Superintendent of Police Afruzul Haque Tutul said that a truck lost control at Gabkhan Bridge toll plaza, resulting in a collision with a private car and an auto-rickshaw. Numerous individuals, including toll plaza staff, sustained injuries in the incident, with 14 individuals, including children, confirmed dead so far.

Earlier, 15 people were killed in a bus-pickup collision in Faridpur on Tuesday. The accident occurred at Dignagar Tentultala area of Kanaipur Union on the Dhaka-Khulna highway around 8 am on Tuesday. The casualties resulted from a head-on collision between a bus belonging to Unique Paribahan and a pickup heading towards Faridpur.

Mozammel Haque Chowdhury, the Secretary General of Bangladesh Jatri Kalyan Samity, told The Daily Messenger that the majority of road accidents in March occurred in Dhaka Division. A total of 165 people lost their lives and 306 were injured in 162 road accidents in this division. Barisal Division recorded the lowest number of road accidents, with 32 fatalities and 92 injuries reported in 23 incidents.

Expanding on the information provided by the organization's report, he further mentioned that the published data does not accurately depict the true extent of road accidents in the country.

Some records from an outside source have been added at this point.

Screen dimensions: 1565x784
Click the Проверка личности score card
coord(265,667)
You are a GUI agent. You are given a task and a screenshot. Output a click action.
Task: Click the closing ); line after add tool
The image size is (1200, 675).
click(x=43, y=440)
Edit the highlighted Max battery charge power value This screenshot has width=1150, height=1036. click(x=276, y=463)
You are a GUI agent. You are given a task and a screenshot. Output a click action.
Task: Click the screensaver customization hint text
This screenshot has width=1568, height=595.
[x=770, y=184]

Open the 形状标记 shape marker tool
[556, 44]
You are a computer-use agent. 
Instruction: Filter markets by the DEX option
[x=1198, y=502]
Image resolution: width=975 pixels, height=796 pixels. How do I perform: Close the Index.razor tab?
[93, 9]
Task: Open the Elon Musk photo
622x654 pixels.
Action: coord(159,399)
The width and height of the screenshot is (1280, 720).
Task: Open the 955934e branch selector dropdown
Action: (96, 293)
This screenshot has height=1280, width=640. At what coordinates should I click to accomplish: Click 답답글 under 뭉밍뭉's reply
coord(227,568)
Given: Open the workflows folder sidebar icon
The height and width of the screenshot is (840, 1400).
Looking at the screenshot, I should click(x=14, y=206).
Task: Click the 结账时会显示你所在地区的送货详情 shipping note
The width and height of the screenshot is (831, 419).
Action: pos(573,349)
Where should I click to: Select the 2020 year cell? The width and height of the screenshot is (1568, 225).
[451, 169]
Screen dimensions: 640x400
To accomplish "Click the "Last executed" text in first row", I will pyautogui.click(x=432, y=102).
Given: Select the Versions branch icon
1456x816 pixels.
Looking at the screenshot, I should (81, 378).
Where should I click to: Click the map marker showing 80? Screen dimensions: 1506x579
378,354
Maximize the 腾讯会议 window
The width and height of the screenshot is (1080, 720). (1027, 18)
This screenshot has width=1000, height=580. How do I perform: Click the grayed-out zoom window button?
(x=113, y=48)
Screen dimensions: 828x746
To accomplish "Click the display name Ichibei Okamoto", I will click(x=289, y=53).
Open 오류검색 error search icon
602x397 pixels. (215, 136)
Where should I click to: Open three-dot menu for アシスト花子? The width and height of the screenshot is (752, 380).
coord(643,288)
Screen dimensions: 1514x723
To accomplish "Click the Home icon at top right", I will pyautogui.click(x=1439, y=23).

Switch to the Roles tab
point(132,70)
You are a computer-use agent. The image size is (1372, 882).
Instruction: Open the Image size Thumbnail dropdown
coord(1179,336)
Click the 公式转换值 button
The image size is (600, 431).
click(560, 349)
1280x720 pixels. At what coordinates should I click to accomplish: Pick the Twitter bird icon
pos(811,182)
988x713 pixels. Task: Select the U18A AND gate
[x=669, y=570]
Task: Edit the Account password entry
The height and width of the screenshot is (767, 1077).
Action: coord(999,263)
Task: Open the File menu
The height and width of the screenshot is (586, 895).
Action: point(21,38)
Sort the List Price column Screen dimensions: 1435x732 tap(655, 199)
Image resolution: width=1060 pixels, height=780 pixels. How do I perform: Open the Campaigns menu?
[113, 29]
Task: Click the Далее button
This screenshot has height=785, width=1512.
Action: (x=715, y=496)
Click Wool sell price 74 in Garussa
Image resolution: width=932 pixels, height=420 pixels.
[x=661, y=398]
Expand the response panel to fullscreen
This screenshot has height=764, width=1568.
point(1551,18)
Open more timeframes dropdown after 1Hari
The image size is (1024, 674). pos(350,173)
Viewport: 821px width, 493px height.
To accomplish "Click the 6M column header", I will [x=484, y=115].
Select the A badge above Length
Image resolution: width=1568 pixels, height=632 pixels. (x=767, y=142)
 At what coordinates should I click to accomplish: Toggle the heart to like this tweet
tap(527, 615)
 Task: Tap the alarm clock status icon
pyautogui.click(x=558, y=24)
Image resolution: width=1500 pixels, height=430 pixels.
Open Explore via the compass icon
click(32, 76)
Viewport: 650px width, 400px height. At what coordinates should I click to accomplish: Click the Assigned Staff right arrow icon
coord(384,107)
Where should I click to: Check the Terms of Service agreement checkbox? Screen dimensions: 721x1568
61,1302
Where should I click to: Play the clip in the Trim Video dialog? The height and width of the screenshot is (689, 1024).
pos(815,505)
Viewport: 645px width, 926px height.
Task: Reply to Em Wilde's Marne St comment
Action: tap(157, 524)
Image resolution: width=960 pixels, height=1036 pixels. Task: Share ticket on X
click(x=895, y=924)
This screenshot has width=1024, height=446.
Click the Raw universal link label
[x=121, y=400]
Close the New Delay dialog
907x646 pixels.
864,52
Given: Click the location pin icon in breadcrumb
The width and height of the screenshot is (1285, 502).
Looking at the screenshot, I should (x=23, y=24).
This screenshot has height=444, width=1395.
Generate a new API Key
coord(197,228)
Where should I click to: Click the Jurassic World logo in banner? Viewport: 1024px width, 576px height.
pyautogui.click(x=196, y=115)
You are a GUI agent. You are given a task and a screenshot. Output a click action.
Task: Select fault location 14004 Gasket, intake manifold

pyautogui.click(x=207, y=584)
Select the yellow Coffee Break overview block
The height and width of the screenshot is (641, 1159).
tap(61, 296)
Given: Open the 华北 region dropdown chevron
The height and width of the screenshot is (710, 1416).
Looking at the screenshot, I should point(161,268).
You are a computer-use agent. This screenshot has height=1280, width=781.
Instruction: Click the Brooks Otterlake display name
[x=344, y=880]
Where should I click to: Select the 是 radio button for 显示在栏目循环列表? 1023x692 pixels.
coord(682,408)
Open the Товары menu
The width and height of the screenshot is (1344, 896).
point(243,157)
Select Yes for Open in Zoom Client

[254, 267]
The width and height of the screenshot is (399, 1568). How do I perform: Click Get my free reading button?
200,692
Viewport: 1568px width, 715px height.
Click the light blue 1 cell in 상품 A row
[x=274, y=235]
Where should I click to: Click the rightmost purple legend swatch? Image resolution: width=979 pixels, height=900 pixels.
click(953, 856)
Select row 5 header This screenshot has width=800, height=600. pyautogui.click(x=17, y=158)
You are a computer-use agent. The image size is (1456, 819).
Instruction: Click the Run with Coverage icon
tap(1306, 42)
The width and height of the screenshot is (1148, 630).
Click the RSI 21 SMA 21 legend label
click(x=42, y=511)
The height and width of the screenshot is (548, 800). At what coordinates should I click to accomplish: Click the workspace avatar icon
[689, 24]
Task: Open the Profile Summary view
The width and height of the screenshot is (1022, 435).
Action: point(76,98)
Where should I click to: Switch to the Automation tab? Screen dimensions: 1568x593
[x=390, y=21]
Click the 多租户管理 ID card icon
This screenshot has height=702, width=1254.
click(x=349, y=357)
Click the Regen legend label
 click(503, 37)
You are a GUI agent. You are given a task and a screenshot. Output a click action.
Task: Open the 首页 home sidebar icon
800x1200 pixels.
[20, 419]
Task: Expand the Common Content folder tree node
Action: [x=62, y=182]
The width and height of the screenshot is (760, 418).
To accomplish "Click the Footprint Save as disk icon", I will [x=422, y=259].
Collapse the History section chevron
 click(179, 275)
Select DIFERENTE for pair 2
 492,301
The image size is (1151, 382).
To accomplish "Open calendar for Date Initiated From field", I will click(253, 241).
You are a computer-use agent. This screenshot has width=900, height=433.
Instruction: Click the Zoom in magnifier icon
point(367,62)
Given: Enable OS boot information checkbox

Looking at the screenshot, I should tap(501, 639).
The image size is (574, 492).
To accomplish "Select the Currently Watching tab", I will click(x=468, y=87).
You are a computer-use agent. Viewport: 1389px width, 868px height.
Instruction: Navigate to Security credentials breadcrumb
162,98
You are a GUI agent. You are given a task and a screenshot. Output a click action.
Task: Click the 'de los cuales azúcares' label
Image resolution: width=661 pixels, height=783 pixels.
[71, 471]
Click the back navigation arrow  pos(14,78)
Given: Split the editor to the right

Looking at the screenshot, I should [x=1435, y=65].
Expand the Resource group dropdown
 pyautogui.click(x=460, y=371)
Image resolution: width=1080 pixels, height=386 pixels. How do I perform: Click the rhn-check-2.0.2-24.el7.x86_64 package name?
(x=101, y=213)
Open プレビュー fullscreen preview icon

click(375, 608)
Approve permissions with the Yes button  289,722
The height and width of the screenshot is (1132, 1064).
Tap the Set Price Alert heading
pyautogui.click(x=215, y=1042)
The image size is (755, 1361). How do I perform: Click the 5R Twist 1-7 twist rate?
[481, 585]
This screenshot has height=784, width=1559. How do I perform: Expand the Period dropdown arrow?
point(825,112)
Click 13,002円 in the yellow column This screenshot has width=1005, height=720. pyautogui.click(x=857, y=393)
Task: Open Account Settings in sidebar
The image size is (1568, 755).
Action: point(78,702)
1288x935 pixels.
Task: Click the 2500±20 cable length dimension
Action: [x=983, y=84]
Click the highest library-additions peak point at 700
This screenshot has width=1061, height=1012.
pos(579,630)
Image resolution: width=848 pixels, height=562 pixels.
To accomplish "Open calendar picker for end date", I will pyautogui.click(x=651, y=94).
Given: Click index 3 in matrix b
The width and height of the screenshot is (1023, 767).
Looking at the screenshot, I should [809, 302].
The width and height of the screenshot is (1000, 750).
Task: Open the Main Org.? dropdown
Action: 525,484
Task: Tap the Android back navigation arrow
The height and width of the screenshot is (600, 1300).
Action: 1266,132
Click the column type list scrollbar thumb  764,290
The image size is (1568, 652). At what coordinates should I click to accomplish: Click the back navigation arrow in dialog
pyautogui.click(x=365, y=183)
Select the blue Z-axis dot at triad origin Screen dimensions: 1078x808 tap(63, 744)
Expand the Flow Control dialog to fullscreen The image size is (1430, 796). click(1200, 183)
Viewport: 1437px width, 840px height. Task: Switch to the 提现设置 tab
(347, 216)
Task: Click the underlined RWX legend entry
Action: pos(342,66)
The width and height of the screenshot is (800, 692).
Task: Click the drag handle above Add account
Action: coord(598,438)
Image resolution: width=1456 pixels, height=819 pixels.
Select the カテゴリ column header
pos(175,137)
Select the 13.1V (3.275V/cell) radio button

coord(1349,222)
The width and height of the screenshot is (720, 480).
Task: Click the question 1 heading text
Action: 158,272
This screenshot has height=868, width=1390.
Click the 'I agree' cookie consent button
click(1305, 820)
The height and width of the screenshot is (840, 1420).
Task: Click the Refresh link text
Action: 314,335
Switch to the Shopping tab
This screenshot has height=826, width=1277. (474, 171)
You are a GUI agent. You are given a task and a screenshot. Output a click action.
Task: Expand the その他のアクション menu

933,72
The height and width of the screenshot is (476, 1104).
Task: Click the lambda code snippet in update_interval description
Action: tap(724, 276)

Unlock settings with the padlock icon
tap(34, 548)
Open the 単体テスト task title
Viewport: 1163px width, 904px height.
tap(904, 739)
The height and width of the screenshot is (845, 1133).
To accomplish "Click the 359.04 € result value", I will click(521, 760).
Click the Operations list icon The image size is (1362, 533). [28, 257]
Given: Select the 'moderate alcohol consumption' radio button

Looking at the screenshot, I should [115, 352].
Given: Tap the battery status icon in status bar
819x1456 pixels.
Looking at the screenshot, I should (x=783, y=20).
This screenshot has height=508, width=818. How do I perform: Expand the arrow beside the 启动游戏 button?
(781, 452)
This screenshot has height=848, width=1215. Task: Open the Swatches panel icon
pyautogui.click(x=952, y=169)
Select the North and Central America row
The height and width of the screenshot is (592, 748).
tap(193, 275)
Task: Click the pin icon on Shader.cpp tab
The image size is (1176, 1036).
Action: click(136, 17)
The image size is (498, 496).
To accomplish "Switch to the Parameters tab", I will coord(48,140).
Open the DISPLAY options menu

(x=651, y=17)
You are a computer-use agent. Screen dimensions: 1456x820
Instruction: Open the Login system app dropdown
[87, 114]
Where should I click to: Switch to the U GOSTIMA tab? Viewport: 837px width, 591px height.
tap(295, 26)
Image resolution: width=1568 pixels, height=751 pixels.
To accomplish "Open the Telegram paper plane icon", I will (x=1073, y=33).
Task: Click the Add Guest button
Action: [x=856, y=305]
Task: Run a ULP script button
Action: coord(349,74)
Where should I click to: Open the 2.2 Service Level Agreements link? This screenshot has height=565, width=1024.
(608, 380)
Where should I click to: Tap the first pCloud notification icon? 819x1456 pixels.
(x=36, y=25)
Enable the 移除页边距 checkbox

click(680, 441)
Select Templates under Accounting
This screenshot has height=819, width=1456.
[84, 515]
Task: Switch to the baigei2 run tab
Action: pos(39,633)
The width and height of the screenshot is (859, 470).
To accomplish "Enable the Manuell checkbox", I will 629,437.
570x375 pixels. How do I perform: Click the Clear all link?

The figures are merely based on media reports, and a significant portion of road accidents, around 60 to 70 percent, go unreported by the media. Therefore, the organisation is unable to include these incidents in its report. He emphasised that a visit to hospitals across the country, which serve as the primary source of information on road accidents, would reveal the alarming reality of the situation.

Meanwhile, Dhaka National Orthopedic Hospital and Rehabilitation Centre (NITOR) admitted 1369 patients who were seriously injured in road accidents in March. According to researchers, one out of every ten individuals injured in a crash sustains serious injuries or becomes disabled. Bangladesh has over 10,000 government and 6,000 private hospitals, with more than 300,000 road accident victims admitted annually for treatment.

The Bangladesh Jatri Kalyan Samity's observations highlight significant factors contributing to road accidents in March, including the misapplication of traffic laws, weak enforcement, a surge in irregularities and corruption within regulatory bodies, and the increasing presence of motorcycles, battery-powered rickshaws, and three-wheelers on highways, often disregarding traffic signs or markings.

Additionally, factors such as inadequate street lighting, unrestricted use of fog lights at night, poor road and highway construction, a rise in unfit vehicles and unskilled drivers, encroachment on footpaths, vehicle defects, non-compliance with traffic laws, wrong-way driving, road extortion, and reckless driving contribute to the prevalence of accidents.

The organisation has proposed several recommendations to prevent accidents, including the establishment of a comprehensive database of road accidents sourced directly from primary sources, the development of a smart public transportation system, halting the import and registration of small vehicles like motorcycles and easy bikes, initiatives to train skilled drivers, and implementing digital vehicle fitness assessments.

Furthermore, the organisation suggests mandating the use of reflective vests for bicyclists and motorcyclists at night, prohibiting street vending, regulating drivers' salaries and working hours, ensuring adequate lighting on national and regional highways for nighttime travel, identifying and addressing black spots, conducting road safety audits, constructing high-quality road corridors, and urgently reforming institutional inefficiencies through audits of the Bangladesh Road Transport Authority's ongoing operations.